#### WRITTEN EXERCISE:
Repeat word for word the part of the Oroch language passage below that begins at the words "The Oroch language is a" and stops after "family of languages.".

#### SOURCE PASSAGE:
★ ★ ★ ★ ★ ★ ★

The Oroch language is a critically endangered language spoken by the Oroch people in Siberia.  It is a member of the southern group of the Tungusic languages and is closely related to the Nanai language and Udege language.  It is or was spoken in the Khabarovsk Krai (Komsomolsky, Sovetskaya Gavan, and Ulchsky districts).  The language is split into three dialects: Tumninsky, Khadinsky, and Hungarisky.  At the beginning of the 21st century, a written form of the language was created. The Russian government and the scientific field disagree on whether the language is living or extinct.
The Oroch language belongs to the southern subgroup of the Tungus-Manchu languages, which are part of the Altaic family of languages.

It is believed that the Oroch language is the closest to Nanai, because a significant group of Nanai (Evenki!) origin (Samagirs) joined the Orochs. Until the beginning of the 20th century, some researchers combined the Orochi with the Udege, considering them as close dialects. In the 30s. it was believed that the Udege language can be considered as a single literary language for both ethnic groups.

★ ★ ★ ★ ★ ★ ★

#### GIVEN RECORDS:

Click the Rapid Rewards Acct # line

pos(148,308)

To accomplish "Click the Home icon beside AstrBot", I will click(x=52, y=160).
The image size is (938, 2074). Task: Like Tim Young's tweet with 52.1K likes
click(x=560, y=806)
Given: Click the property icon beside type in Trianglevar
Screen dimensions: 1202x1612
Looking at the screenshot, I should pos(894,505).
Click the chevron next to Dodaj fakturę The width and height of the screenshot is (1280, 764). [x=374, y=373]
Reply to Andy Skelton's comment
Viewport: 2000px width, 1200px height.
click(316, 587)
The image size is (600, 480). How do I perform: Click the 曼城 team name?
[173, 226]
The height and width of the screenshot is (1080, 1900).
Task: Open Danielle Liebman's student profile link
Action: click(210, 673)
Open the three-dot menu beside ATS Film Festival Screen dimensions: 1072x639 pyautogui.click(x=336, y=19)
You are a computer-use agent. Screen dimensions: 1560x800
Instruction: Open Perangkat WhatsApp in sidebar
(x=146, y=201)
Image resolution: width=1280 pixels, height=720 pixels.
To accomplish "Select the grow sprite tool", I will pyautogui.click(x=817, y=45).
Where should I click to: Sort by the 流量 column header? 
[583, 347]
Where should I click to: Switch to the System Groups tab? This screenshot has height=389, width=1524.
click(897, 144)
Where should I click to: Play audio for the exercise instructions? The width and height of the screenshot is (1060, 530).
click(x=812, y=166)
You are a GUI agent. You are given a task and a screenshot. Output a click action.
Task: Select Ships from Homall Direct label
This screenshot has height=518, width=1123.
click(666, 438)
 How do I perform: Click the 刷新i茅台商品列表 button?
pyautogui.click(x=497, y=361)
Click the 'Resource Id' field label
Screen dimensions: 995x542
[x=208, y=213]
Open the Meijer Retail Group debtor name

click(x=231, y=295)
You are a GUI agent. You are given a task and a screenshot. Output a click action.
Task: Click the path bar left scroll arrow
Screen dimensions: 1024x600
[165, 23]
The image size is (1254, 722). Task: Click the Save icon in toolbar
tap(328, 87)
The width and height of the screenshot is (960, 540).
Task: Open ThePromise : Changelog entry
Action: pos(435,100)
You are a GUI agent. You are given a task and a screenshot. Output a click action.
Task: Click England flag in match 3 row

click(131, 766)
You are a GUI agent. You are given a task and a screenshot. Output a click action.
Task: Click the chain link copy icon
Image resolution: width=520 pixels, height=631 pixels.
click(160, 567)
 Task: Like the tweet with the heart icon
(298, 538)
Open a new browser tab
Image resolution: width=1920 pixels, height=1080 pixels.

★ ★ ★ ★ ★ ★ ★

#### FULL RESPONSE:
The Oroch language is a critically endangered language spoken by the Oroch people in Siberia.  It is a member of the southern group of the Tungusic languages and is closely related to the Nanai language and Udege language.  It is or was spoken in the Khabarovsk Krai (Komsomolsky, Sovetskaya Gavan, and Ulchsky districts).  The language is split into three dialects: Tumninsky, Khadinsky, and Hungarisky.  At the beginning of the 21st century, a written form of the language was created. The Russian government and the scientific field disagree on whether the language is living or extinct.
The Oroch language belongs to the southern subgroup of the Tungus-Manchu languages, which are part of the Altaic family of languages.